Cette année-là, une émeute éclata non loin de leur village et les troupes gouvernementales vinrent la réprimer. Tous les villageois s’enfuirent à l’exception de cette famille qui n’en eut pas le temps. Ils se barricadèrent dans leur maison tandis qu’au dehors, c’était un horrible massacre. La tuerie se poursuivit durant trois jours.
Mort de peur, son ancêtre se glissa furtivement hors de la maison pour jeter un coup d’œil. Le sol était jonché de cadavres et de blessés. Terrifié, il courut voir son bétail, mais en entrant dans l’étable, il constata que les animaux avaient disparu. Un soldat était couché dans la paille.
Grièvement blessé, celui-ci était muet. À l’époque, l’ancêtre de Boss Li était trop jeune pour savoir s’il faisait partie des troupes gouvernementales ou des rebelles, mais il eut pitié de l’homme et lui donna de l’eau ainsi qu’un morceau de tissu pour arrêter le saignement. Hélas, ses blessures étaient si graves qu’il ne tint pas longtemps.
Juste avant de mourir, le soldat remit au garçon un rouleau de lin couvert de caractères chinois et lui fit comprendre par des gestes qu’il devait en prendre particulièrement soin.
Tous les membres de sa famille étant hélas analphabètes, nul ne put lire ce qui était écrit dessus. Plus tard cette année-là, alors que de nombreuses personnes mouraient de froid, la famille utilisa ce lin pour fabriquer une veste rembourrée de coton.
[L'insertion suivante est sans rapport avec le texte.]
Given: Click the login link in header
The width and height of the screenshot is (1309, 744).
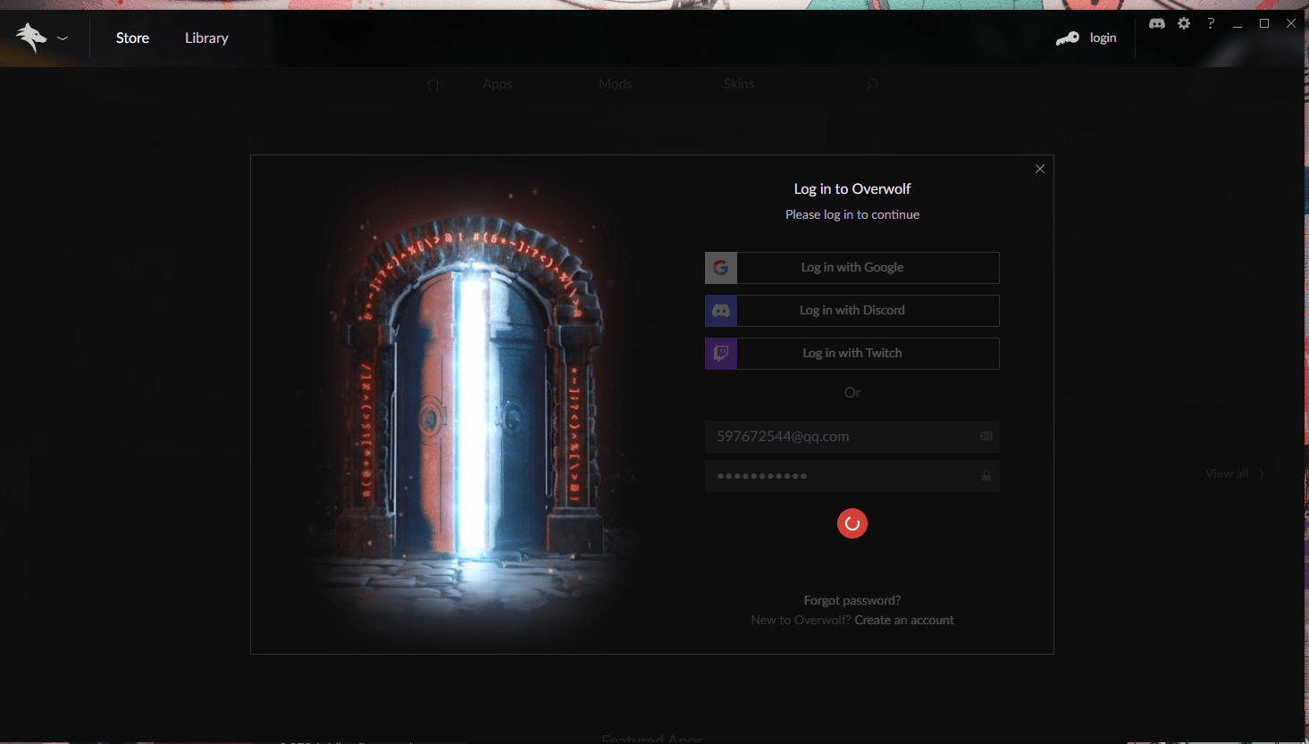Looking at the screenshot, I should pyautogui.click(x=1103, y=38).
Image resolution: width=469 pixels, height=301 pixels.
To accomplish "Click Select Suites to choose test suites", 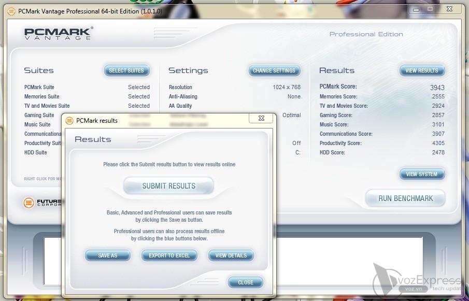I will (x=126, y=70).
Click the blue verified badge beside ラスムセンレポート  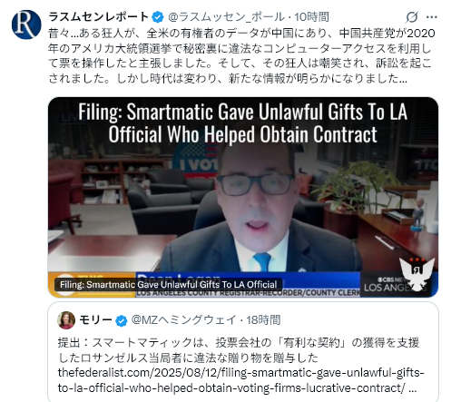click(157, 17)
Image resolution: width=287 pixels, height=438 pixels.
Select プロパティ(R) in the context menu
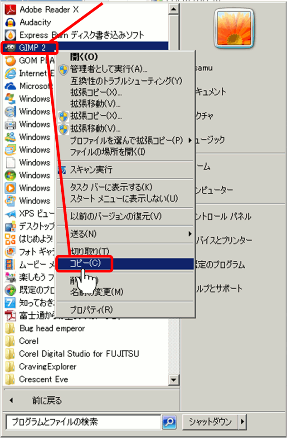coord(91,310)
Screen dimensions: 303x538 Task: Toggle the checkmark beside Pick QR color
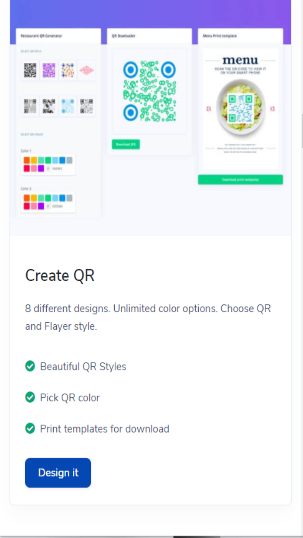pyautogui.click(x=29, y=397)
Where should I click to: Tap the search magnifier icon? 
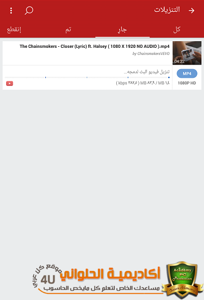pyautogui.click(x=29, y=11)
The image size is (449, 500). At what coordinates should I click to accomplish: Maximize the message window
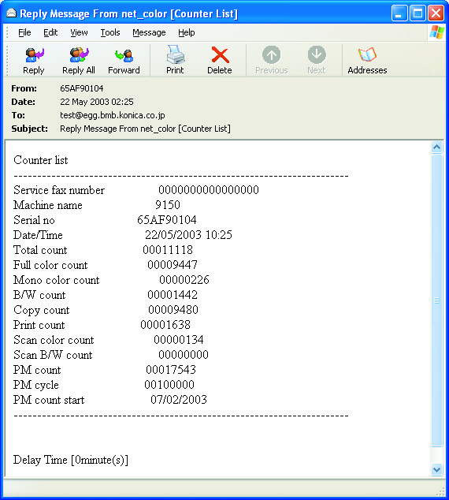point(417,13)
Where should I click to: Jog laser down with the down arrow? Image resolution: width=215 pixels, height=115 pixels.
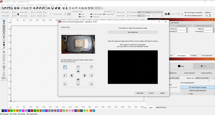tap(78, 80)
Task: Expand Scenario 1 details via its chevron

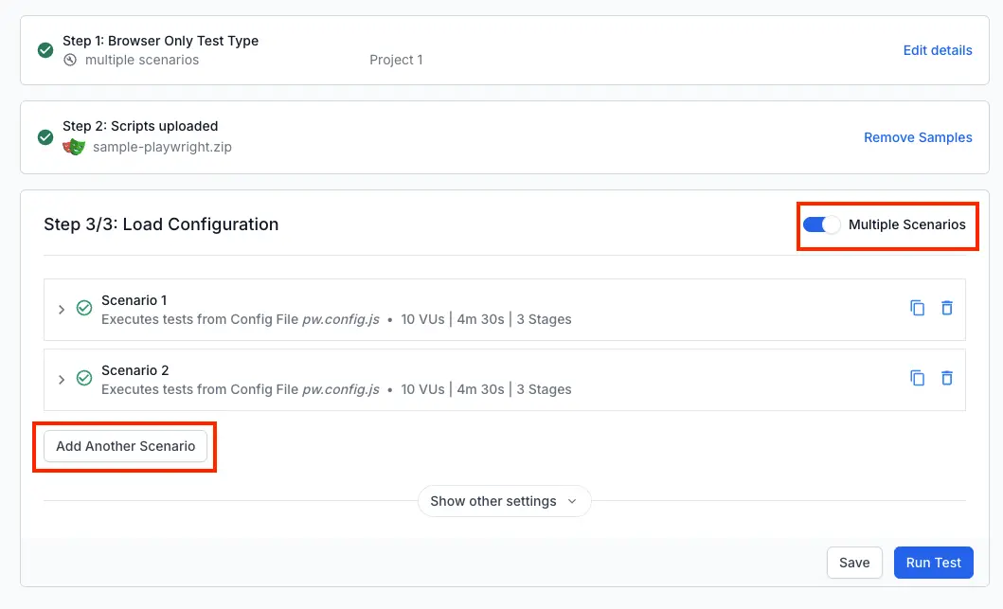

Devenu adulte, l’ancêtre de Boss Li s’engagea comme soldat et partit en expédition. Il accomplit de nombreux actes méritoires au combat sous les dynasties du Sud et du Nord (2), ce qui lui valut d’être promu au rang d’officier. Mais la société était si chaotique à l’époque et les dynasties se succédaient si rapidement que la situation de sa famille se dégrada progressivement durant ses dernières années. De fait, lorsqu’il mourut, la seule chose que l’on enterra avec lui fut cette veste rembourrée.
Par la suite, la famille connut des hauts et des bas jusqu’à la dynastie Qing, où ils devinrent propriétaires terriens. Alors qu’ils déplaçaient les tombes ancestrales, quelques-uns des ouvriers (3) se montrèrent négligents. Ils firent accidentellement basculer le cercueil et tous les os tombèrent sur le sol. En les ramassant, son grand-père constata que tout ce qui se trouvait à l’intérieur s’était décomposé, à l’exception du lin de la veste qui était encore bien conservé.
Trouvant ce tissu très étrange, il l’amena à un antiquaire qui était de la famille. Celui-ci l’examina et s’aperçut aussitôt que les caractères inscrits dessus étaient ceux utilisés dans la « langue des muets », une langue écrite dont on disait qu’elle pouvait être comprise que par les muets.
Arrivé à ce point de l’histoire, Boss Li marqua une pause et demanda à son auditoire :
― Savez-vous à quoi servait ce lin ?
Tous restèrent un moment silencieux, puis une voix que je n’avais pas encore entendue se fit entendre :
― Mon oncle m’en a touché quelques mots. À cette époque, sous la dynastie des Wei du Nord, existait une armée composée uniquement de soldats muets. On avait recours à ce moyen pour transmettre, dans la langue des muets, des informations confidentielles que la plupart des gens ne comprennent toujours pas.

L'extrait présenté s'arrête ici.